Ying and yang. Yeah I know it is such a cliché. But here it is anyway. It shows Asian elegance and minimalism at its best. No rotational symmetry, but no sense of a direction of time.
And my favorite depiction of circular time is the Ouroboros.
Also known in common parlance as the “snake that eats itself.”
This concept of self-cannibalism is interesting as it combines the eternal with mortality: a contradiction. But it is a powerful symbol. I saw it on many graves ranging from le cimetière de Montparnasse in Paris, France to the cemetery at the end of Nevsky Prospekt in St. Petersburg, Russia.
First of all notice that the mathematically perfect circle does not have a notion of orientation. Yeah that is the first picture I showed you. Rotate the circle and it will look exactly the same. Not so with the religious depictions. If you rotate the picture it will look different. This is a key insight to some paper I wrote with Ryan Schmidt called “On the Velocity of an Implicit Surface.”
A simple one-dimensional ideal spring that oscillates forever can be represented by a circle as well. This is a mathematical fiction as we ignore damping, friction, gravity, drag, etc. But mathematical fictions can be important to get a grasp on real problems.
To realize this we work in the fancy mathematical world named phase space.
Here is how it works.
When you watch a spring oscillating you see its motion in a one dimensional space: just something moving back and forth on a line. But a spring also has a velocity. Because the spring is one dimensional the velocity is also one dimensional. But the velocity changes over time along with the position.
The change that affects the change affects the changes in position.
That sounds weird. But it is still good old Newton Dynamics.
A spring has a rest state where it does not move: boring. Now stretch it or compress and it will oscillate in a dynamic way, forever.
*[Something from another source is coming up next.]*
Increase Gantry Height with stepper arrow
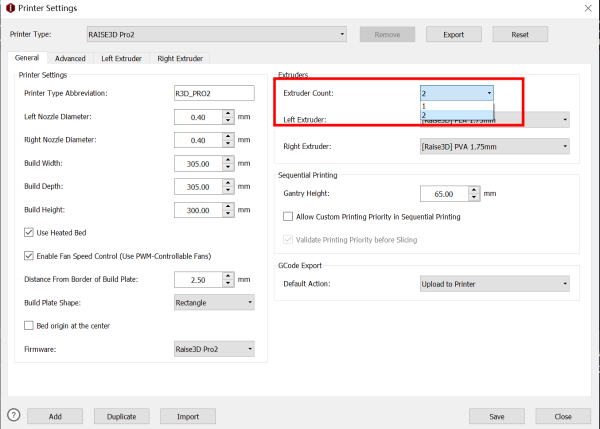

Phase space to the rescue.
What is phase space? In this case you go from a one-dimensional space to a two-dimensional space where both displacement (horizontal) and velocity (vertical) are depicted in a plane.
Here is a depiction of a one dimensional spring and the corresponding circle in phase space.
It is a portrait of the dynamics: a phase portrait.
Art meets science and science meets art.
I first researched this problem to simulate cloth. You can look up the details in my paper entitled: “Nucleus: Towards a Unified Dynamics Solver for Computer Graphics.”
Why study simple problems before moving onto much more complicated problems?
I think it is a good strategy. Focus on the simple cases first and get an intuition. Once you figure it out move on to the complex. If you cannot figure it out: give the problem to a smarter person or if you are even smarter explain why it cannot be solved. That will save a lot of people a lot of time.
This strategy has worked for me.
Nucleus is implemented in MAYA™ Autodesk™ to simulate cloth, ropes and particles all interacting.
Nucleus has been used in Hollywood blockbusters like Avatar. A lot of production houses use it for specific shots. However, all the cloth in the Tintin movie was done with Nucleus.
In math speak: a second order ODE has been turned into a first order ODE by adding one dimension.
This is only one piece of the cloth-puzzle.
Collisions are by far the hardest part (including self-collisions).
But that will be a topic for a future blog.
From graves to blockbuster Hollywood movies.
(That should have been the title of this blog. But it is more appropriate as an epitaph.)